I'm trying to use FindInstance in Mathematica to solve a symbolic matrix equation with quite a few assumptions. For example, quite frequently I need to find commuting matrices: so given a matrix find general matrices that commute with it subject to a few constraints.

MWE: Let's say you have two matrices M and C. C is a matrix that is given to us. M is symbolic. I want to put in some assumptions and then solve for M. The assumptions relate different matrix elements of M and its not clear to me how to put in the assumptions (If its were just a single variable or two it wouldn't be that difficult.)
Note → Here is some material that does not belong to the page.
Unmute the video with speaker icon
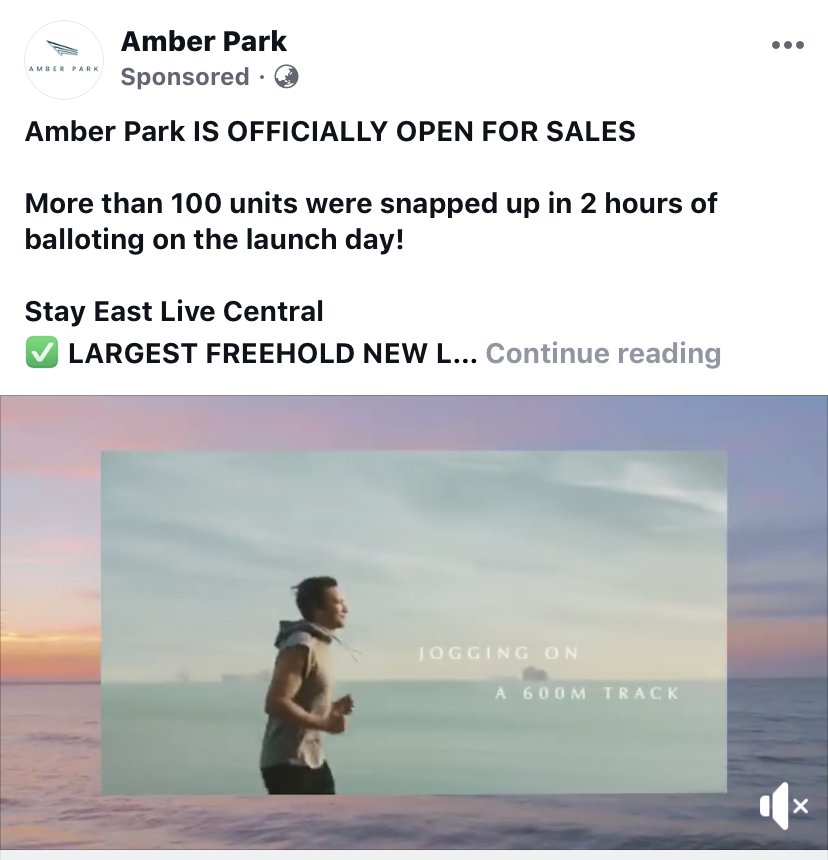tap(784, 806)
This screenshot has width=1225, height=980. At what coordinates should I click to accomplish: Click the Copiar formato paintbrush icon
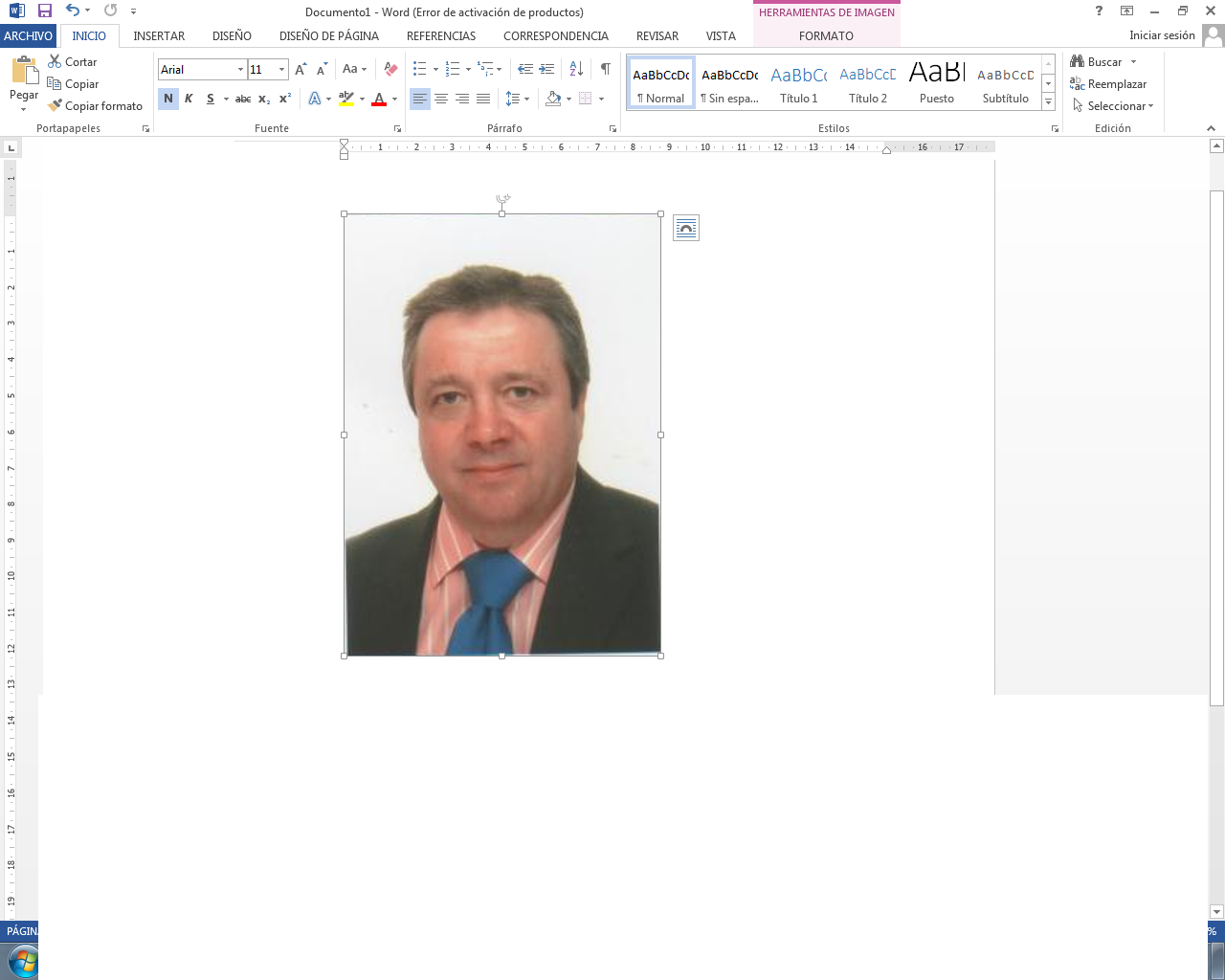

For example: 1. I first put in some assumptions in M for example make M symmetric and also some entries are known to be zero.

  1. After that I solve for the remaining elements:
FindInstance[M*C == C*M, 
   {Matrix variables go here}, For[ a = 1, a < 10, a = a + 1, 
  For[b = 1 , b < 10 , b = b + 1,  
   M[[a, a]] + M[[b, b]] >= 2*M[[a, b]]  ]], Integers]

I really don't think this is a nice way to include assumptions. Also I think if I had to include another assumption which would be M is made of positive integers, I guess I'd use another for loop.

So, in general, what's the suggested way to include multiple arguments for symbolic matrices?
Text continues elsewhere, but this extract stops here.